The warnings from Asia, the world’s biggest manufacturing region, underscore how the war in Ukraine is piling pressure on factory managers that were already grappling with supply snarls from the pandemic. The United Nations estimates around 41% of global exports are sourced from the region.
Prices are soaring for raw materials that go into everyday household goods. Copper, used in appliances and wiring, reached new highs. Nickel, used in lithium-ion batteries, has spiked to a record while other raw materials including aluminum and palladium have jumped. As a net importer of oil, Asia is vulnerable to Brent crude’s rise to over $130 a barrel, the highest since 2008.
Makers of products as diverse as clothes hangers, guitar amplifiers and drinking fountains for pets are already feeling the latest squeeze.
“Everything is expensive now,” said Paul Tai, regional director, Far East, at Mainetti, the largest clothes hanger company in the world, which has operations in China and across Asia. “The chances of prices coming down are minimal and our customers know they need to accept this.”
Tai cautions that the oil price spike will inevitably impact manufacturers, especially those using plastic.
Kenway Lam, who runs a Hong Kong-based maker of packaging machinery for products that include bread, cookies and ketchup for clients in North America and around the world, said prices for the metals that his factory needs have increased by at least 20% in recent weeks.
“It’s mostly impacting our raw materials costs, aluminum and steel,” said Lam, managing director of Kizui Packaging Machinery Co, whose manufacturing is completed in Guangdong and Taiwan.

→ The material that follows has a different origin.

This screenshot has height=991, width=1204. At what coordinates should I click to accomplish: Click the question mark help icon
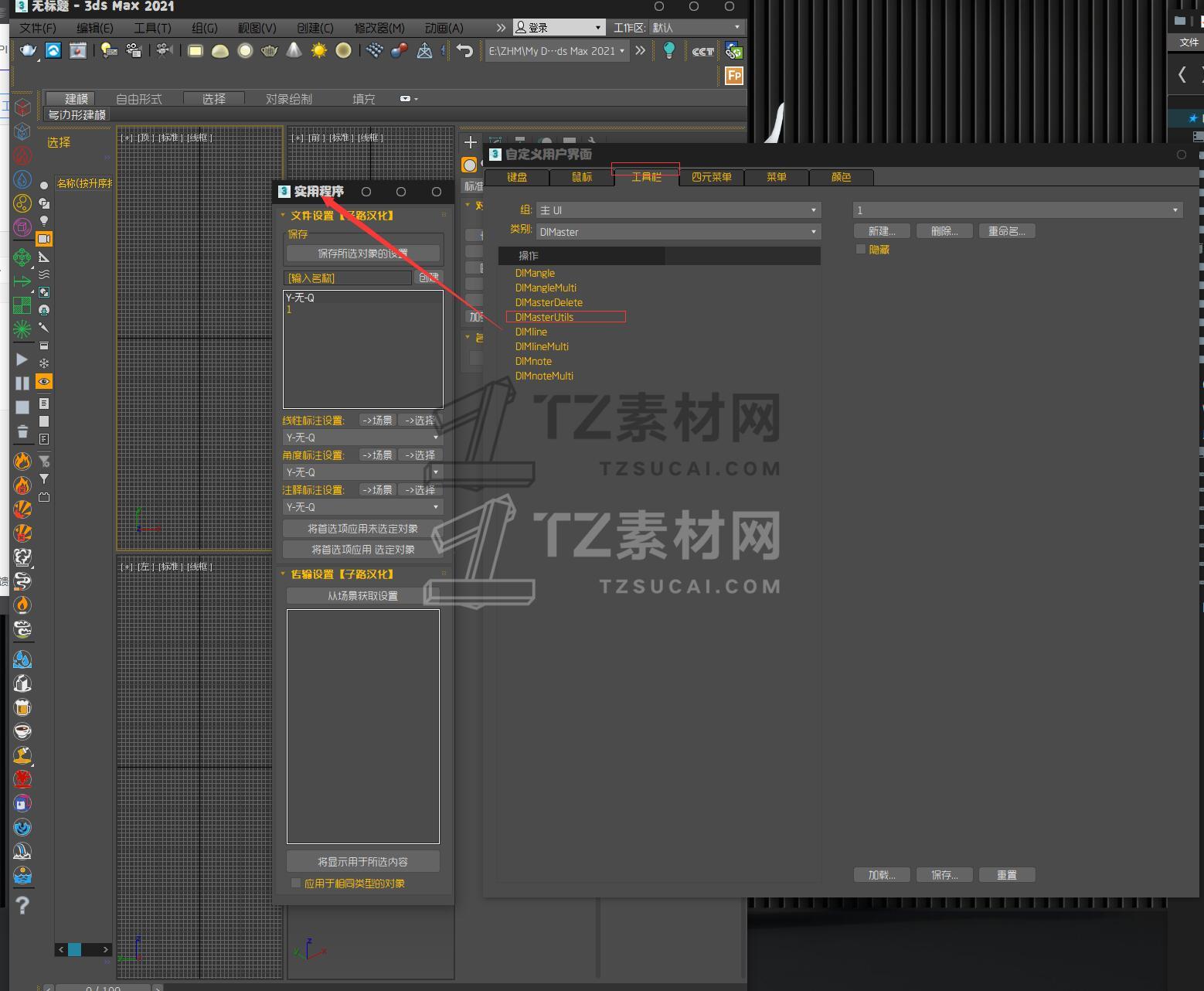(x=22, y=905)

Data Wednesday showed China’s producer price index remained elevated in February, rising 8.8% from a year earlier. Bloomberg Economics warns industrial costs in China will remain pressured by the war in Ukraine.

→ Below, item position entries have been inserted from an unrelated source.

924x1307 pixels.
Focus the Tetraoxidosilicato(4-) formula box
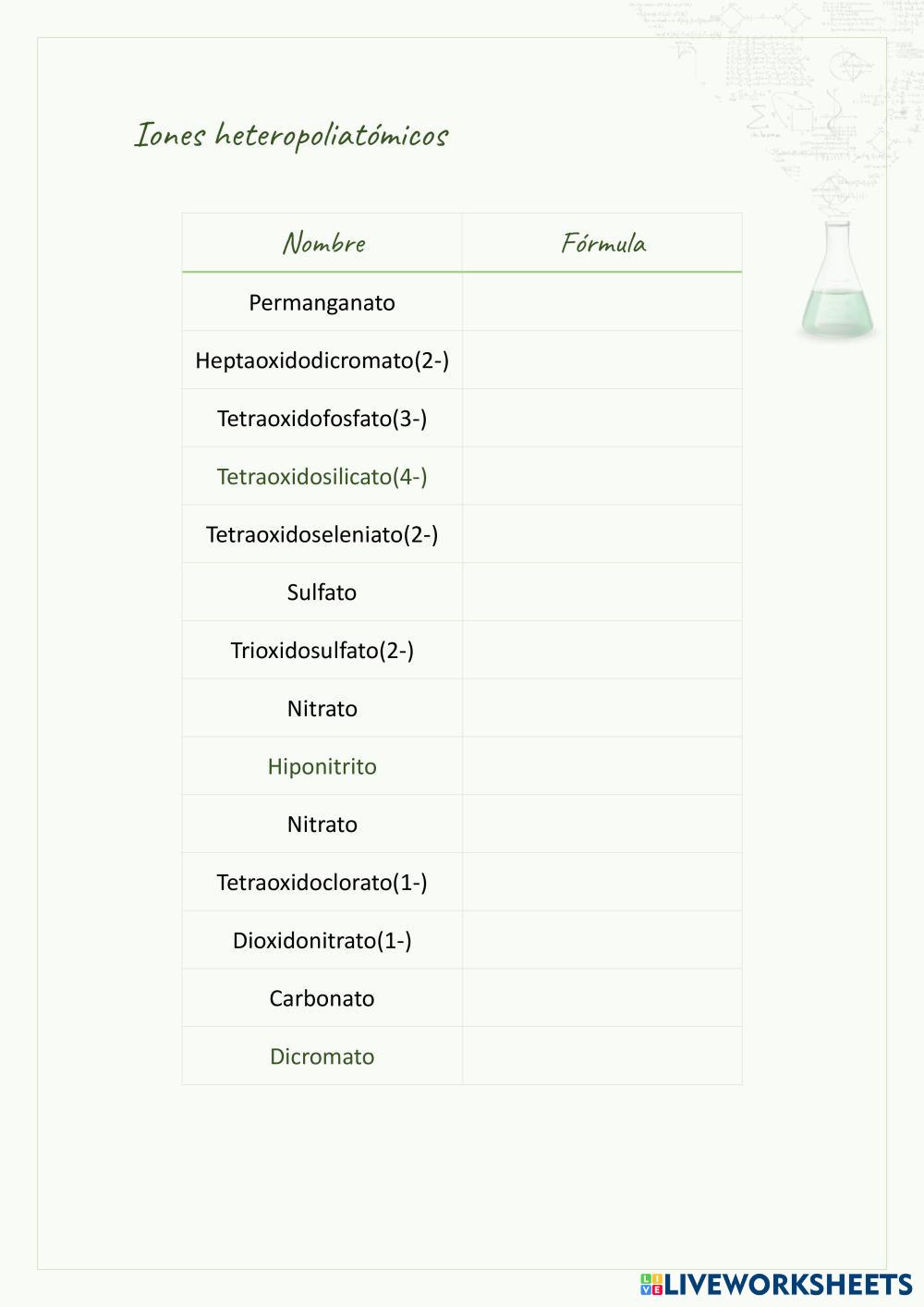coord(602,477)
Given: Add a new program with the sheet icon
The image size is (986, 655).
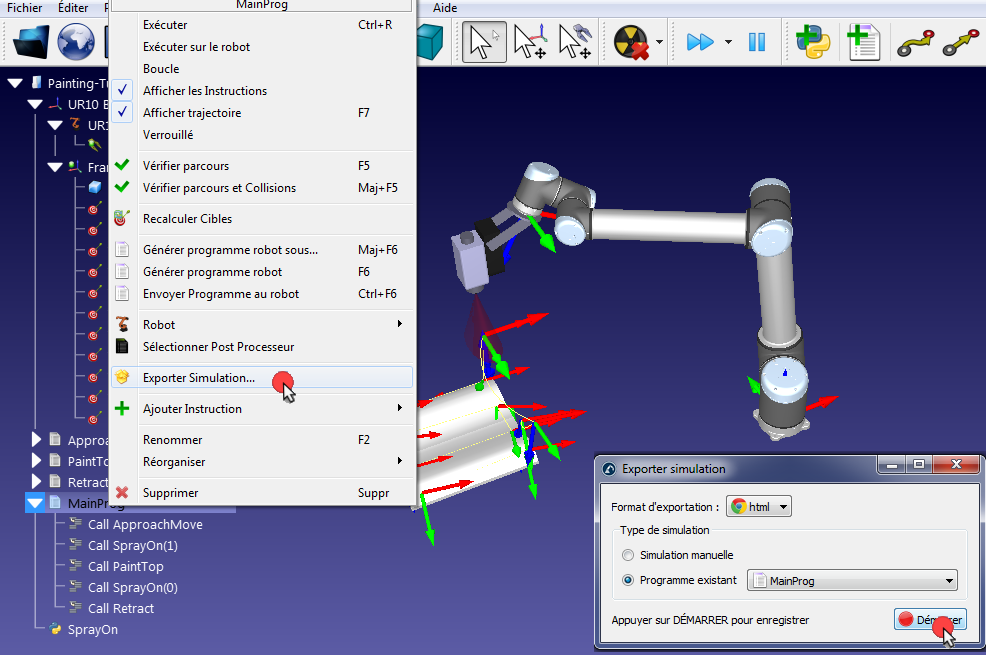Looking at the screenshot, I should click(863, 41).
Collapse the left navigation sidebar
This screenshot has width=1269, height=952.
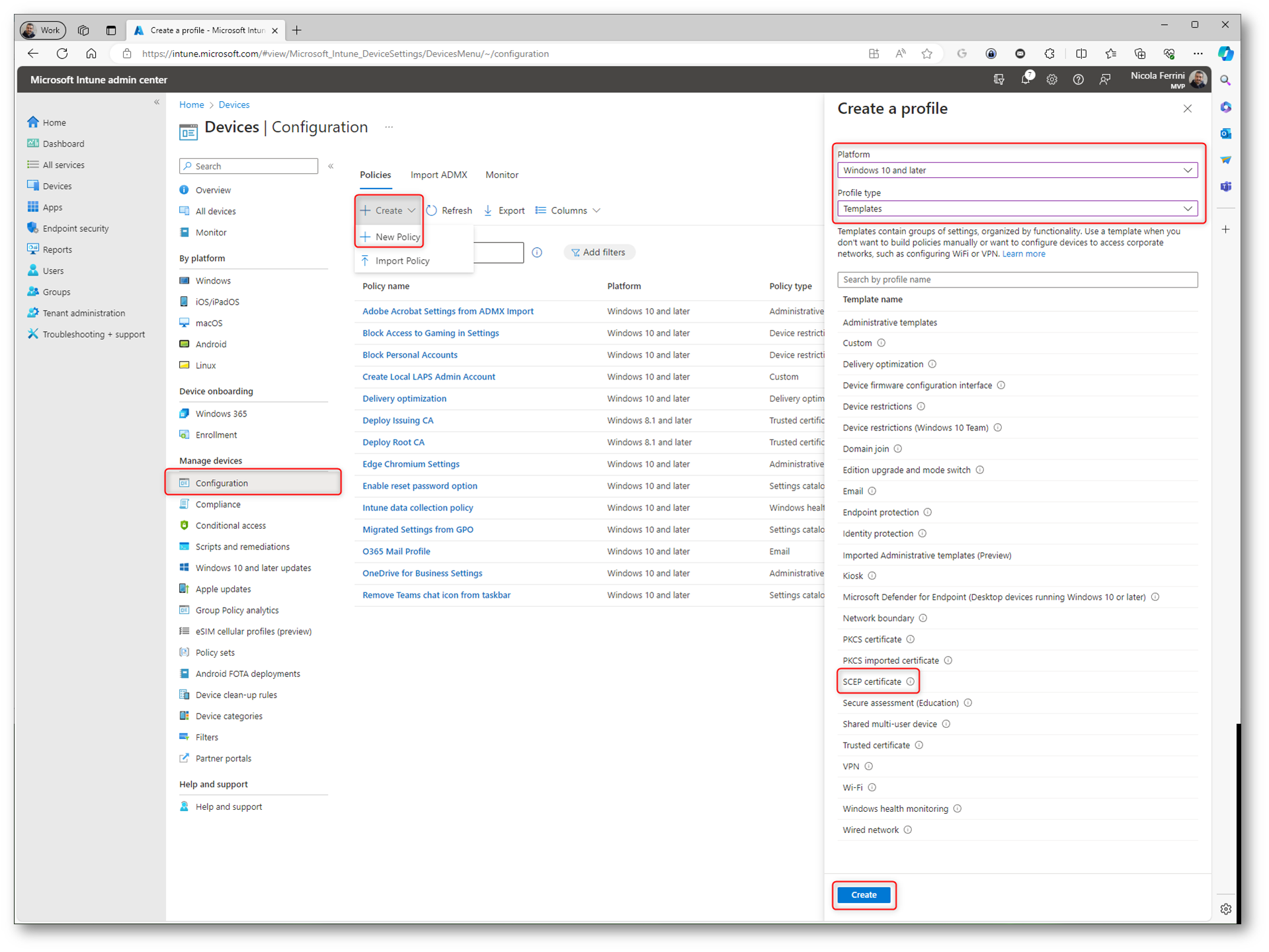[157, 102]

Evidence of such price pressures are also showing up on Bloomberg’s global trade tracker.
Closely watched PMI gauges for the broader Asia region suggest input and output prices are rising again. Goldman Sachs Inc. economists say the conflict’s fallout will exacerbate the supply-demand imbalance that’s at the center of the global inflation surge.
What Bloomberg Economics Says…
“Asia’s supply chains have yet to heal. Factories are still cranking out goods, but port backlogs and container shortages continue to delay deliveries and drive up costs — and the commodity-price jolt triggered by Russia’s war on Ukraine is likely to make matters worse.” — Justin Jimenez, Economist
Spillover from the Ukraine invasion goes beyond commodity prices and includes currency market volatility and complicated logistics between China and Russia, according to Ben Chu, co-founder of manufacturese.com, which matches suppliers with potential buyers. “The difficulties appear to be more than just raw materials,” he said.

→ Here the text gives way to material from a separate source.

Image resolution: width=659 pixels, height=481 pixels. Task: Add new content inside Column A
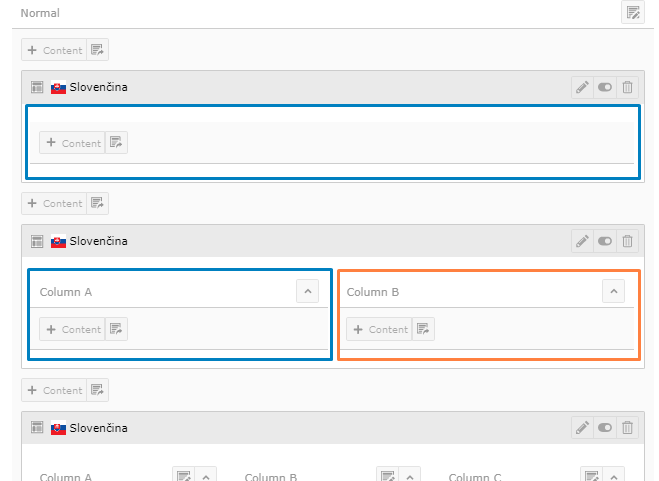(73, 329)
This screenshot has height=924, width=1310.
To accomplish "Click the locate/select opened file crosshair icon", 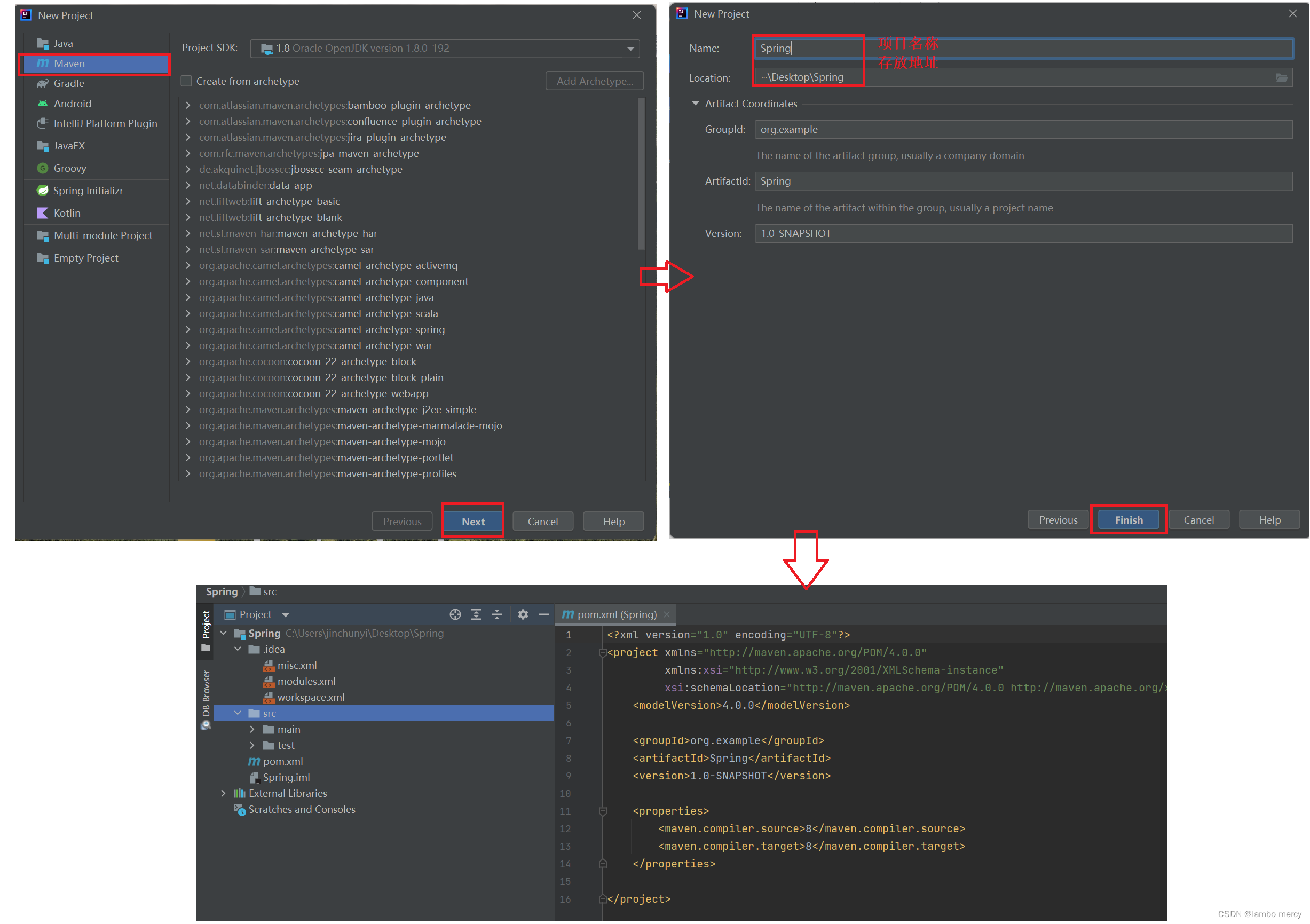I will pos(455,614).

The conflict is also a threat to the export boom that Asia has enjoyed through the pandemic. A steep slowdown in Europe’s economy on the back of the energy spike would hammer demand for goods, said Juliana Lee, Deutsche Bank AG’s chief Asia economist.
Costs, Supply
“The greatest source of spillover would be via the impact that the conflict and higher energy prices would have on European economies,” she said. “Asian export volumes would contract in case of a severe scenario.”
For now, the focus for Asia manufacturers remains on managing their costs and navigating supply blockages that began during the pandemic and have yet to be resolved.
In the electronics business, for example, lead times for getting hold of integrated circuits are stretching.
That’s a pressure point for Alfred Ng, who is having to place orders up to one year in advance to make a range of products, including professional audio mixers, guitar amplifiers and pet training items.
“If we don’t place our orders 52 weeks in advance, there is no chance that we can get it,” said Ng, chief technology officer of Suga International Holdings Limited, whose production facilities are in China and Vietnam. “Only if you are in line do you have a chance.”